Поезд потихоньку начинал набирать скорость. Матвей разобрал постель, заткнул под подушку аккуратно завязанные в носовой платок заветные четыре тысячи, лег на них, — и так хорошо, так весело стало у него на душе, что ни в сказке сказать, ни пером описать…
А среди ночи Матвею приснилось, будто он уже дома. В гости к нему пришли мужики, сидят за столом, расспрашивают о Севере, какие, мол, там люди, какие дела. Матвей рассказывает, а рядом Танька, веселая такая, счастливая. Да и как ей не веселиться, не радоваться: денег теперь и на свадьбу, и на дом хватит. Хочешь — сам строй, хочешь — готовый покупай. У того же Коли Досика, например. Свадьбу они сыграют на все село. Пригласят оркестр, наймут Саньку с машиной. Пусть все видят, что Матвей для дочери ничего не жалеет.
Он обнимает Таньку и, посмеиваясь, похохатывая, начинает рассказывать про Отара Шотовича, про цыгана и даже по того неудачника с вениками.
Мужики слушают, молча курят.
Матвею становится так хорошо, так спокойно, что он не выдерживает и признается, как вначале дал было маху и торговал по полтора рубля, а потом исправился и потихоньку набавлял, пока не дошел до четырех. А можно было брать и подороже. Люди там денежные. Да и деваться им некуда. На весь базар луку — шаром покати, у одного только Матвея…
— Вот тебе и лучок, — качают головами мужики. — На тракторе столько не заработаешь.
— Куда там! — соглашается Матвей. — И сам не пойму, рубль у них, что ли, длиннее…

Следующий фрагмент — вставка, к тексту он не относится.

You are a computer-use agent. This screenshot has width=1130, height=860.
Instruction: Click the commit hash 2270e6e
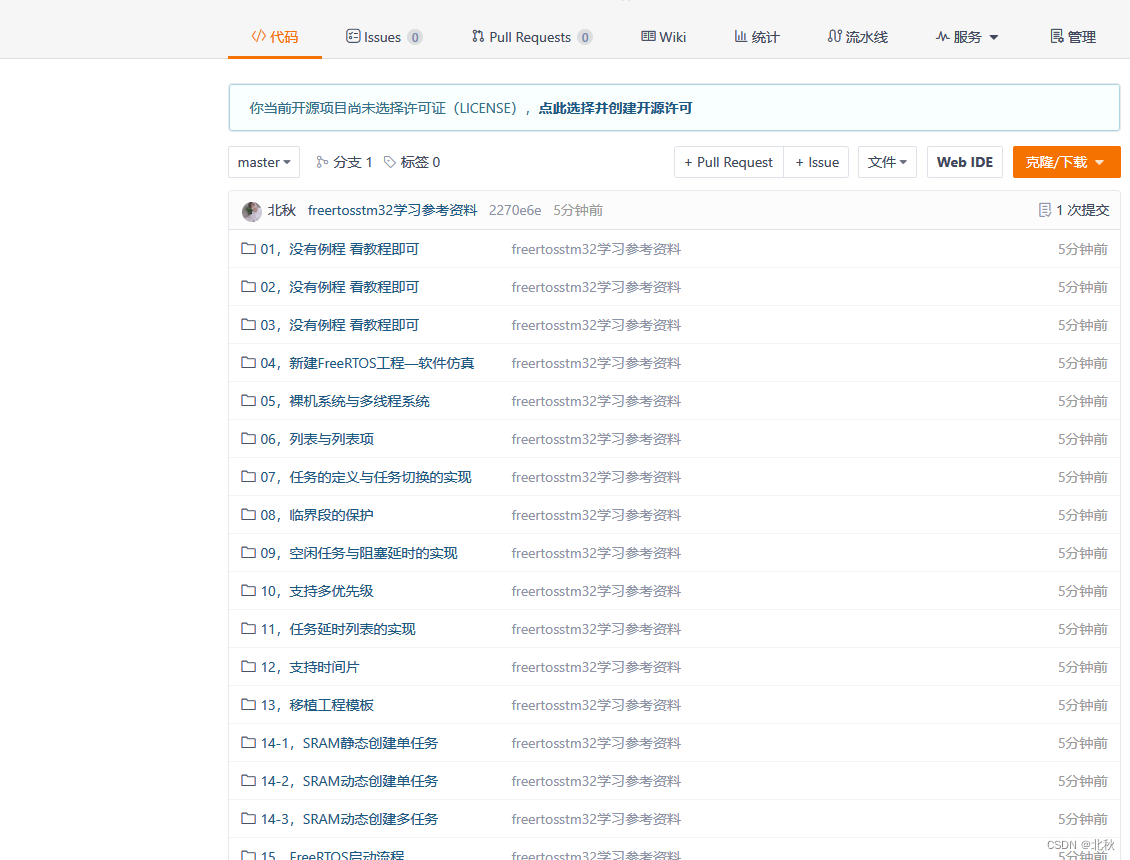pos(516,210)
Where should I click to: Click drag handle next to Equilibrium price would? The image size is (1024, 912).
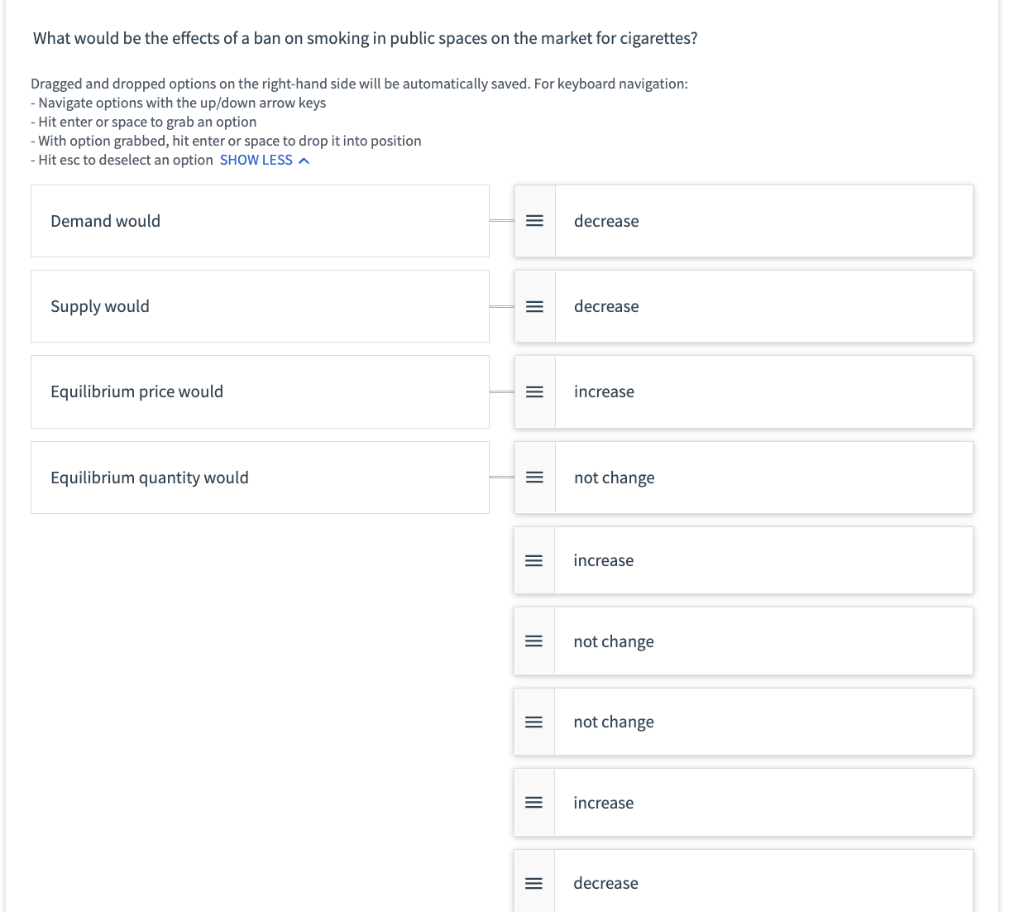pos(534,392)
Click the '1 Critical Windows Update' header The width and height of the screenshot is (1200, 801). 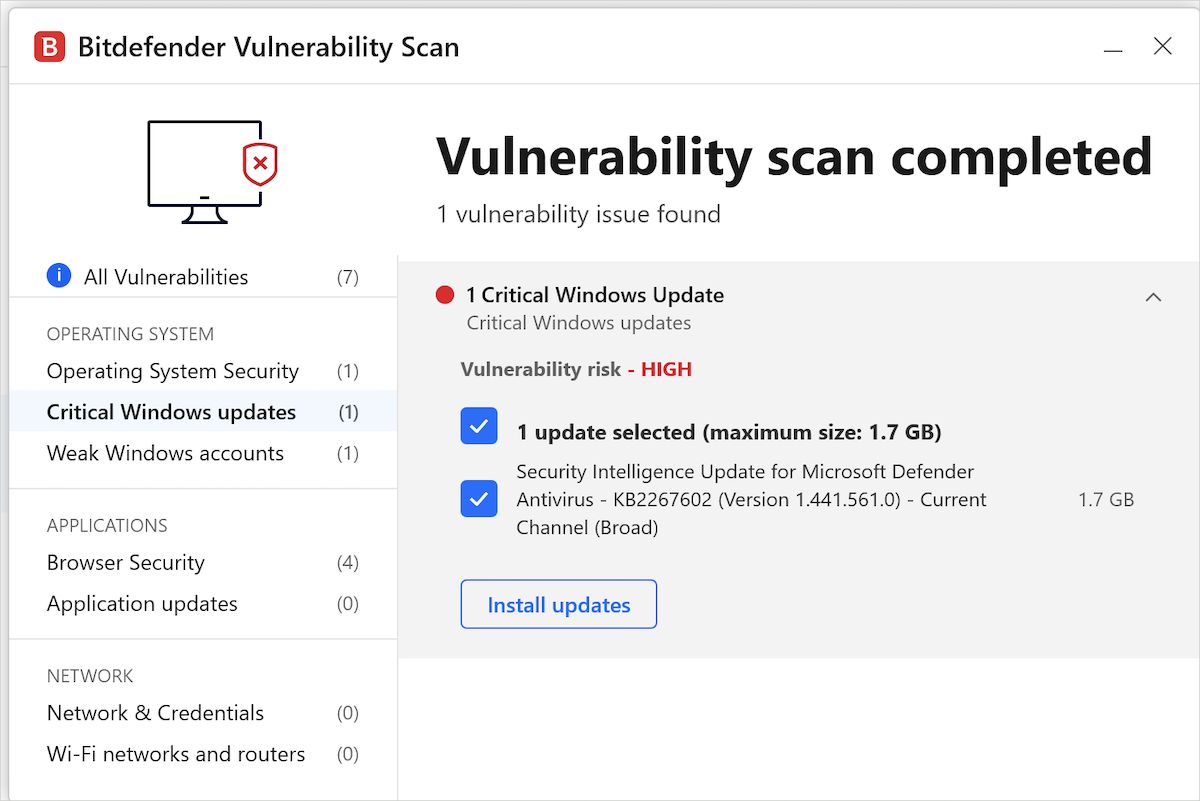[x=595, y=295]
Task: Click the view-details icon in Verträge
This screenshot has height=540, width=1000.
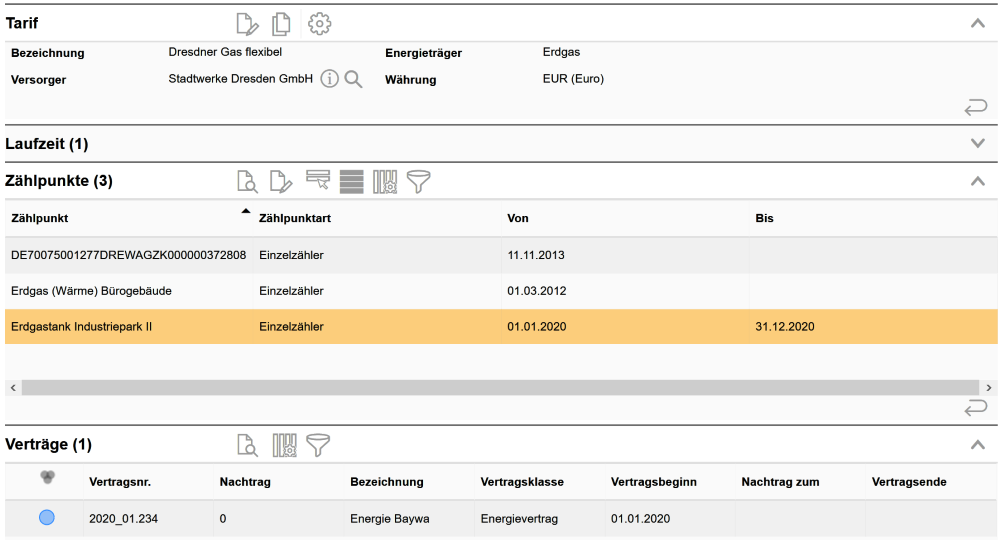Action: [x=247, y=444]
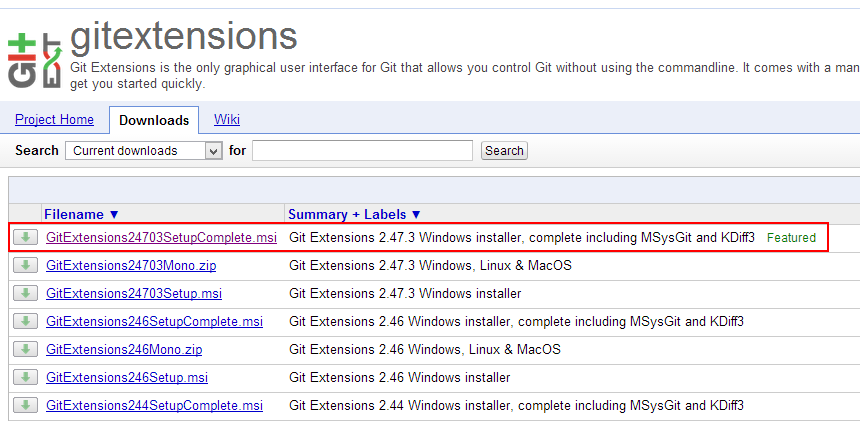Click download arrow icon for GitExtensions24703Mono.zip

(x=25, y=265)
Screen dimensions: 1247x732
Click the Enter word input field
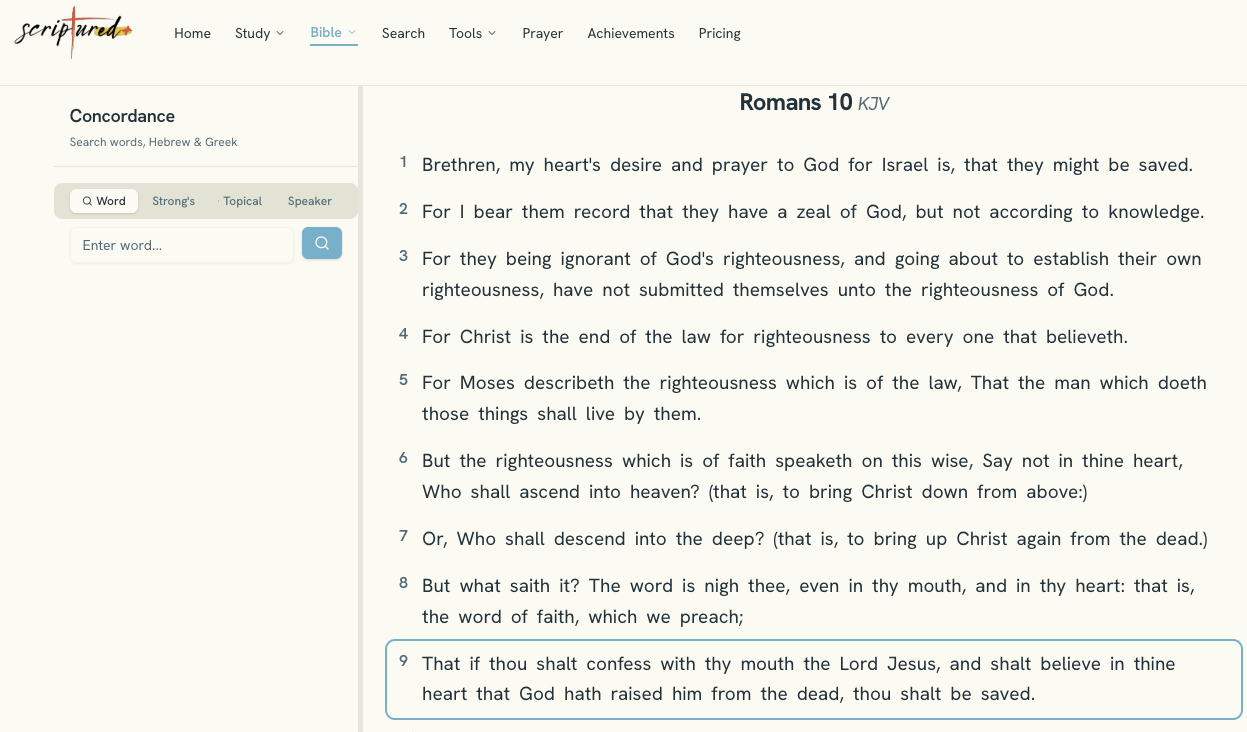pyautogui.click(x=182, y=245)
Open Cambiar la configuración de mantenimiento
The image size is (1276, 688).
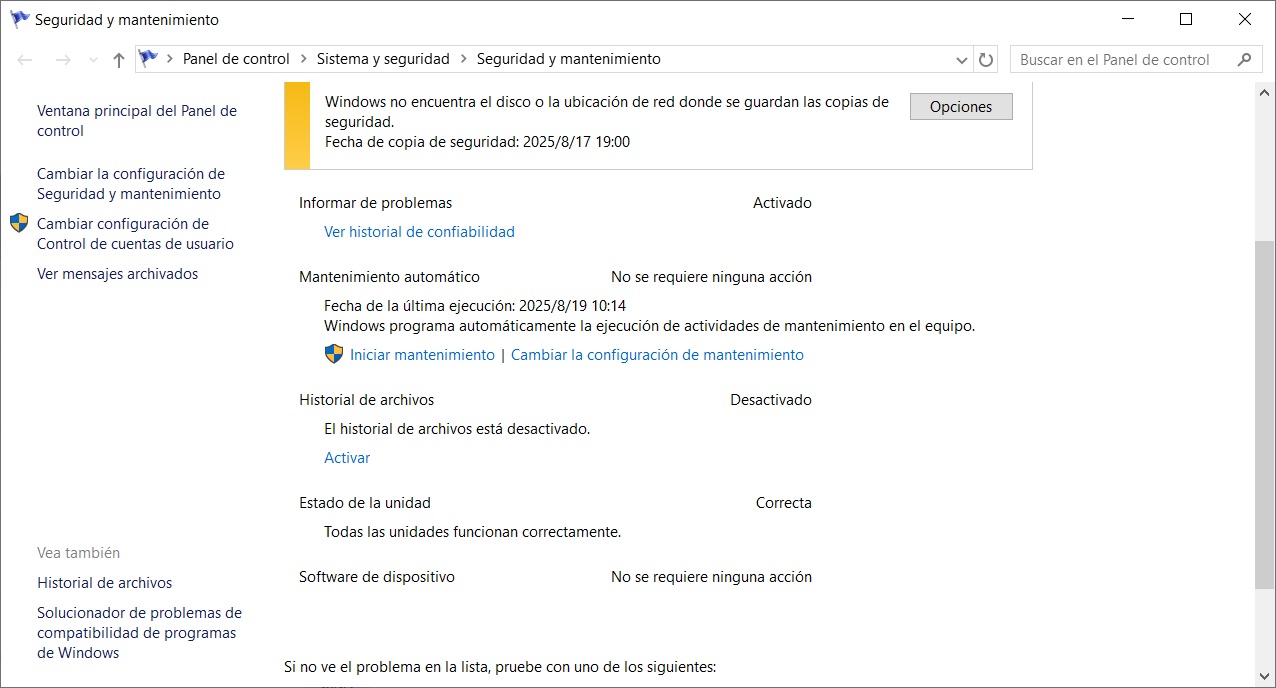(x=657, y=355)
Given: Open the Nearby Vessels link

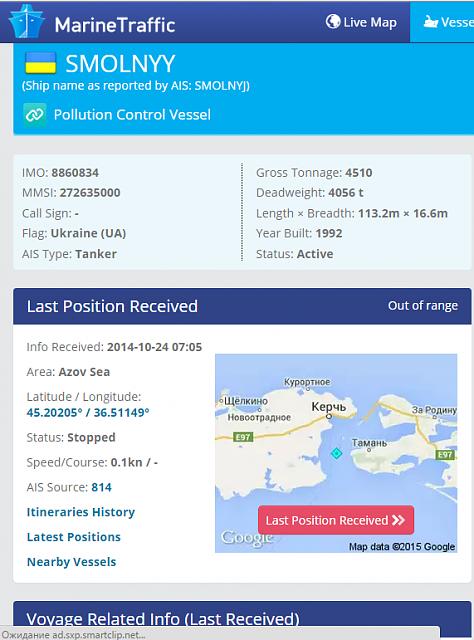Looking at the screenshot, I should (71, 562).
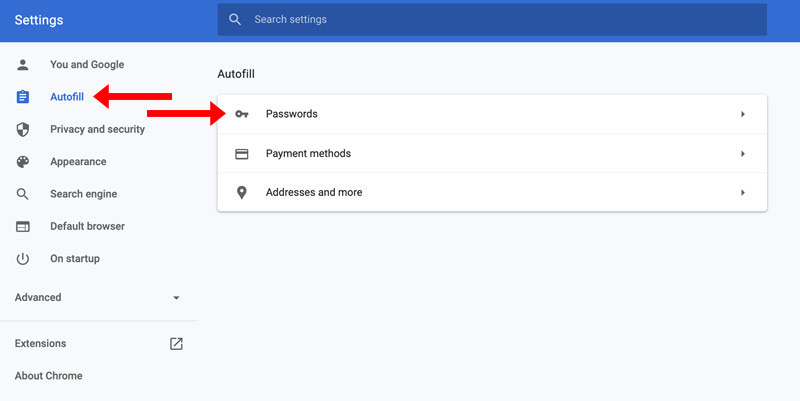Open Addresses and more using its arrow
The height and width of the screenshot is (401, 800).
coord(743,192)
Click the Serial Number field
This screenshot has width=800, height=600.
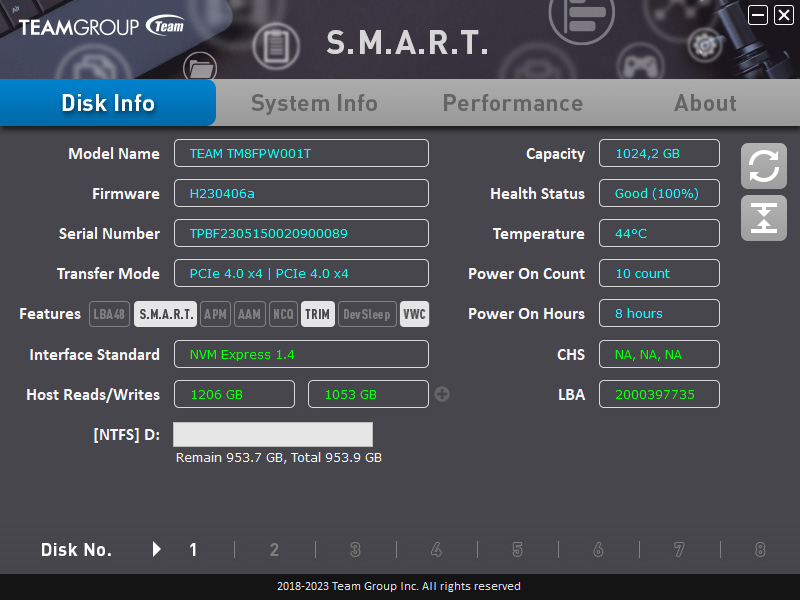click(x=301, y=233)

— А что тут понимать, — усмехаются мужики. — Давай лимоны теперь выращивай!
Матвей вынимает деньги и, гордясь собою, отдает их Таньке. А она смотрит на него как-то странно, плачет и от денег отказывается, мол, не надо мне ничего: ни дома, ни свадьбы…
Матвей и Евдокия пробуют ее утешить, а она плачет все сильней и сильней. Матвей даже не помнит, чтоб Танька когда-нибудь так плакала.
— Раз такое дело, — поднимаются мужики, — мы пойдем.
— Да что вы! — останавливает их Матвей. — Посидели бы еще, поговорили.
— Нет, пойдем, — не соглашаются мужики. — Наговорились уже, наслушались, — и спешат из дома, не прощаясь…
От этого Танькиного крика и плача Матвей и проснулся. Что-то внутри него вдруг сжалось, заболело, он по-рыбьи начал хватать широко открытым ртом воздух, но боль не отступала, и Матвею почудилось, что еще немного, и все, тут ему — конец, никогда не увидит он больше ни Таньку, ни Евдокию, никогда не сядет больше на трактор.
Матвей кое-как выбрался из купе, открыл в тамбуре дверь и, подставив голову морозному, ледяному ветру, долго стоял там, проклиная все на свете: и себя, и Саньку, и развеселую эту торговлю…
Венец терновый
Петровна говорит, будто у Манечки с головой что-то не ладится. Только неправда все это. Манечка ведь жизнь свою всю до капельки помнит, а с больной головой разве возможно такое.
Любовь у Манечки с Федей была какая-то странная. Придет Федя вечером, на гармошке возле окна заиграет, ждет Манечку. А она не куражится, не мучает парня, выскочит к нему в ту же минуту.
Сидят они на лавочке под калиною, слово сказать другу другу боятся, вздохнуть боятся. Гармошка только вздыхает, да листья на калине шепчутся.
Посадил калину отец в тот день, когда родилась Манечка. Росли они наперегонки. То Манечка обгонит калину, то калина перерастет ее.
Федя так и звал Манечку «калинушка моя красная».